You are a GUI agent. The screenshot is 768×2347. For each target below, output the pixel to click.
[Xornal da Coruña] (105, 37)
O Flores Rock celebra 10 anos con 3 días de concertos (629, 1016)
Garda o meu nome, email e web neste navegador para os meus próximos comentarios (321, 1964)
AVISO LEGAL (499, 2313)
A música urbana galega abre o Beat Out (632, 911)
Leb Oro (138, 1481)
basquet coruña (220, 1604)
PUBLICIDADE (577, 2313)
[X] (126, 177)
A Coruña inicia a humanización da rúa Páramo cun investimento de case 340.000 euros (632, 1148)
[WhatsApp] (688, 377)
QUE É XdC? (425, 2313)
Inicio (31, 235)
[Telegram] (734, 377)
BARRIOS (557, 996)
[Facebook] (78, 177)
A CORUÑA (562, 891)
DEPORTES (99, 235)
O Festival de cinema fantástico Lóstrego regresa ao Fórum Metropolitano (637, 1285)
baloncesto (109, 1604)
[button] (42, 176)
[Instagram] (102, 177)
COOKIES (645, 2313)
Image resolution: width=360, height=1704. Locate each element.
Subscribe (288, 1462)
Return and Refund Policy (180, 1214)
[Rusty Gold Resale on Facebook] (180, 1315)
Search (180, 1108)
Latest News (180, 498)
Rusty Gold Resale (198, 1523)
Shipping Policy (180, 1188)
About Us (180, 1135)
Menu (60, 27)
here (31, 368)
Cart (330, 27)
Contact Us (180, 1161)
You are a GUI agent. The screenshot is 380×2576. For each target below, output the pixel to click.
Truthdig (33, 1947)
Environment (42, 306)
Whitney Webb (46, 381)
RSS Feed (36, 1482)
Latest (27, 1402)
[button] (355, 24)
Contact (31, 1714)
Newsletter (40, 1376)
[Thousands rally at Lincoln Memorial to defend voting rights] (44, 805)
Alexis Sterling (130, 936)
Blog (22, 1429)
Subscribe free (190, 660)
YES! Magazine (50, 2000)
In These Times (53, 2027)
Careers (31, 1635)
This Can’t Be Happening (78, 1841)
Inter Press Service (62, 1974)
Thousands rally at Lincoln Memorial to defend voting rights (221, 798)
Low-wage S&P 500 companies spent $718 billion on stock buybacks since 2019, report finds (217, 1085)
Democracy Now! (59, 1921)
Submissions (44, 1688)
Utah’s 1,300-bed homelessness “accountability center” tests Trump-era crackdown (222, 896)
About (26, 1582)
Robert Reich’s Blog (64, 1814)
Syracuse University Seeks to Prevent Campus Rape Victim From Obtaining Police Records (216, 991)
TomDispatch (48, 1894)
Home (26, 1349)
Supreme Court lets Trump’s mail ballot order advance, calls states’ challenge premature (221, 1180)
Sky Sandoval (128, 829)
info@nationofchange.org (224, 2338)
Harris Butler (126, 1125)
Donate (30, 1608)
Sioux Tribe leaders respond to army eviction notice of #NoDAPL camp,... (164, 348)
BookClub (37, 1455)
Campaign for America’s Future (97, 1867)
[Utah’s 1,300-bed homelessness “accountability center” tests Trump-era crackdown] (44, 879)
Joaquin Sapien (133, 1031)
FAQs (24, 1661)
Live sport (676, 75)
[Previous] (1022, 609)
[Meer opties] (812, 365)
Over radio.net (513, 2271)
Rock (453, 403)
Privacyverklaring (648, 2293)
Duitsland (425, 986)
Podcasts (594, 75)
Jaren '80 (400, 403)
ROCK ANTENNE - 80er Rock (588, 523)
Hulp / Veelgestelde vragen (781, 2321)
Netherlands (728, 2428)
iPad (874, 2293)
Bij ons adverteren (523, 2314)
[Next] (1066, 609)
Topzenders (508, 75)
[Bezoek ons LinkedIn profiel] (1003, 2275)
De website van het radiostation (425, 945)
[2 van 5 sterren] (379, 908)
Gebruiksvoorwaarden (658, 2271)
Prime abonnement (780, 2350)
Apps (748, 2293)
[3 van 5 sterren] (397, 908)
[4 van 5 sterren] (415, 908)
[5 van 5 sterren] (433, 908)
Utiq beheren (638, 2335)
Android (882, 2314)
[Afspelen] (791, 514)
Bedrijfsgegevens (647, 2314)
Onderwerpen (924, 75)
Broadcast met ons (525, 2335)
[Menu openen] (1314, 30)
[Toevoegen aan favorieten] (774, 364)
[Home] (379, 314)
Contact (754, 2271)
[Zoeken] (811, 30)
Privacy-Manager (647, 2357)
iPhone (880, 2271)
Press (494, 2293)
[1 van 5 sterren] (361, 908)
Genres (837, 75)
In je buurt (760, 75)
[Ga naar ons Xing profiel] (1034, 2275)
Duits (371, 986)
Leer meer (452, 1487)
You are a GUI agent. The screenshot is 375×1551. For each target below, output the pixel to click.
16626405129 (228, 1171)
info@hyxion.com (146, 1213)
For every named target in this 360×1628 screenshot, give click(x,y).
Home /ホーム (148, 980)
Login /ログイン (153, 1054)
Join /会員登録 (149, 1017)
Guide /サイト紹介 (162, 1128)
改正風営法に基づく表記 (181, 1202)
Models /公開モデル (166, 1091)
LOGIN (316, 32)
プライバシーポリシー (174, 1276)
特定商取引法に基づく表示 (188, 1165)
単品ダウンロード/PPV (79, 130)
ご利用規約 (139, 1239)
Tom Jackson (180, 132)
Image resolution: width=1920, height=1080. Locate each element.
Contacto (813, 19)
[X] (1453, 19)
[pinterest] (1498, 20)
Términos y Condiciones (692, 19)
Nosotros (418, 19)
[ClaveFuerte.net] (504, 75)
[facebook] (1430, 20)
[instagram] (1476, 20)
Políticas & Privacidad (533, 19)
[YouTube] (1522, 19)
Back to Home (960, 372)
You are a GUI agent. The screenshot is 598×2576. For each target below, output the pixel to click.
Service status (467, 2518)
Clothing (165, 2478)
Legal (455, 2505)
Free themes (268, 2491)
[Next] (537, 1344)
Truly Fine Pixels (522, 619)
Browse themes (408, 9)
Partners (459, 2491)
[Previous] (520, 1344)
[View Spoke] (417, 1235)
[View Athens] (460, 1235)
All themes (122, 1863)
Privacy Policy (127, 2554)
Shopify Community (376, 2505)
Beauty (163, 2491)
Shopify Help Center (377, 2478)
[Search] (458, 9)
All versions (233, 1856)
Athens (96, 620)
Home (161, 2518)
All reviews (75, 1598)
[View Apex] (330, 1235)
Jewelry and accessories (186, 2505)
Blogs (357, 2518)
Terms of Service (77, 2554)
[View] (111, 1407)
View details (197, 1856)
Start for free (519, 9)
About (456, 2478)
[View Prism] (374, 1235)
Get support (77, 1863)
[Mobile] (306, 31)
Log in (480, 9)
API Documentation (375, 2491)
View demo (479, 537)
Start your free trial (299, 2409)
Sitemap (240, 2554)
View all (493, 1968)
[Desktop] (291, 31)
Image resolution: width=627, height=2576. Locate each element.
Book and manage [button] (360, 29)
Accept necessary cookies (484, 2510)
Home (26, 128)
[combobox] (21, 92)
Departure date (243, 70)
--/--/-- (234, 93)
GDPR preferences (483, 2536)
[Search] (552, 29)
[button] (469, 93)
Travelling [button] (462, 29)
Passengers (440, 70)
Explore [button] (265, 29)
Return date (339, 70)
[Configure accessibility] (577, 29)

____________________

Only lines with the word "below" should be collected from the material.

You are a GUI agent. The screenshot is 768×2347. For each target below, output the pixel to click.
You are a GUI agent. The screenshot is 380×2576. For each target below, output the pixel to click.
You are a GUI agent. The screenshot is 375×1551. For each target below, output the pixel to click.
You are a GUI agent. The screenshot is 598×2576. For each target below, output the pixel to click.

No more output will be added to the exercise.